Croda Singapore took home the Training and Development Award for its programme in leadership behavioural safety, in which first-line supervisors are trained in managing safety behaviour consistently and which fosters a culture of caring for people, communities and the environment around manufacturing sites.

The Sustainable Technology Award was presented to the Institute of Chemical and Engineering Sciences, which has developed a sustainable pharmaceutical supply chain for the early stages of drug development.

A joint team from Singapore Polytechnic and RMIT University won the Biotechnology Award for their project to use large-scale bioremediation technology to thermally clean up oil-contaminated soil.  

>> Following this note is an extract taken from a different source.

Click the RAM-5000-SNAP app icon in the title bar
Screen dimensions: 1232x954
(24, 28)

Two individual awards are also given out on the night. Hu Yu, from Shell Eastern Petroleum, was named the Young Industrialist of the Year. She discovered a new way to convert vacuum tower overhead slop oil into diesel, saving the company US$250,000/y in operating costs. A graduate of NTU, she was also recognised for her technical ability.

The 2017 Young Chemical Engineering is Research is Ong Wee Jun who joined the Institute of Materials Research and Engineering (IMRE) at the Agency for Science, Technology and Research (A*STAR) in 2016 after obtaining his PhD from Monash University. He was recognised for his breakthrough in the fabrication of visible light-responsive photocatalysts for water splitting, which mimic plant photosynthesis.

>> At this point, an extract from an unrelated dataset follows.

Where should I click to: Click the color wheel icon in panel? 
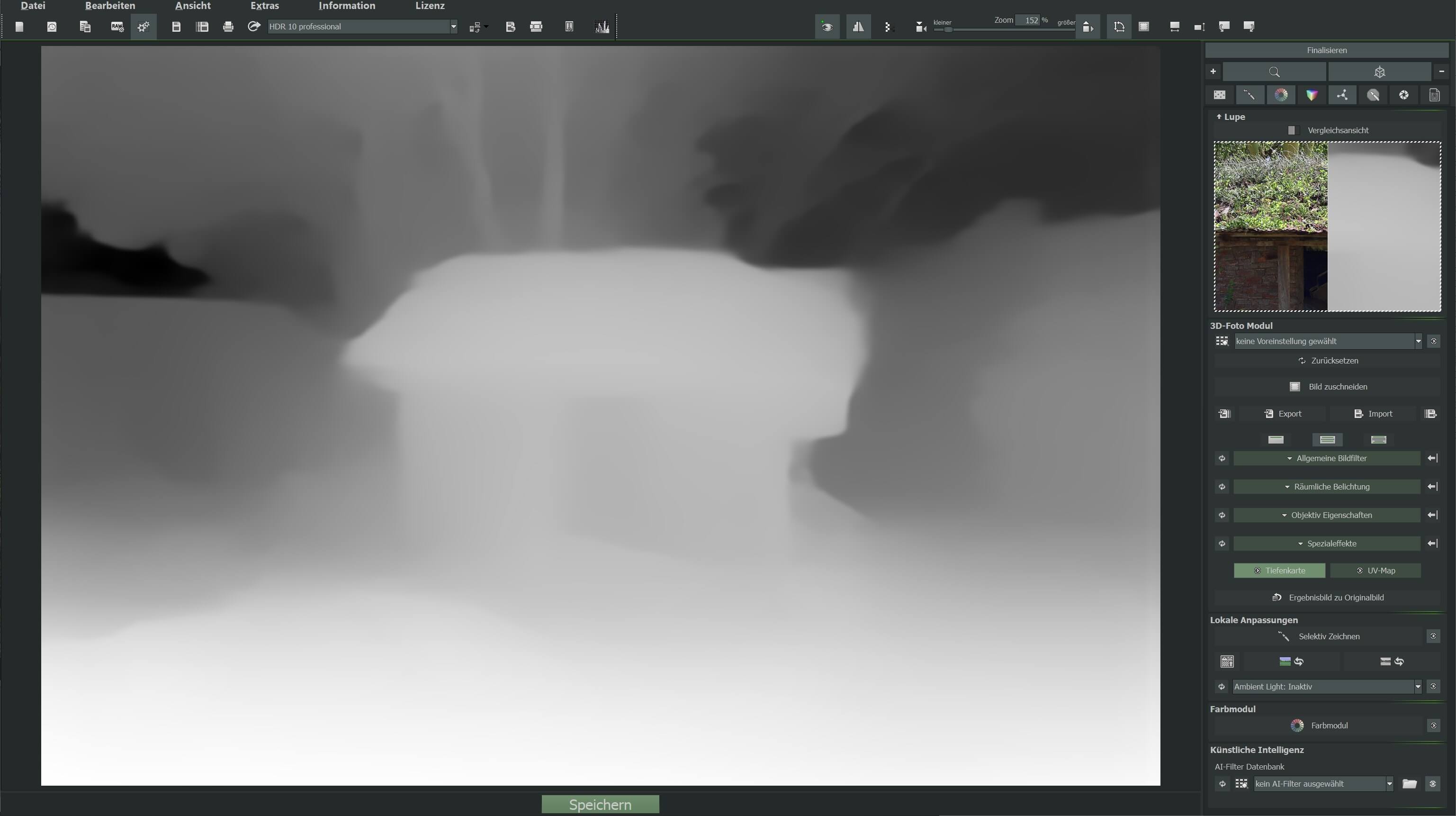[1281, 95]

Joe Eades, chair of IChemE’s Singapore board, congratulated the winners, saying that their achievements are “great examples of why chemical and process engineering matters in Singapore”. He added: “We have been hosting the IChemE Awards in Singapore since 2010. I’m delighted that we continuously celebrate the success of both industry and academia in this great nation. I look forward to recognising the talent and creativity of our engineers for many more years to come.”

Visit the IChemE website for more information about the winners.

All the winners at the Singapore and Malaysia ceremonies will go forward to the relevant category in the IChemE Global Awards, which take place on 2 November in Birmingham, UK.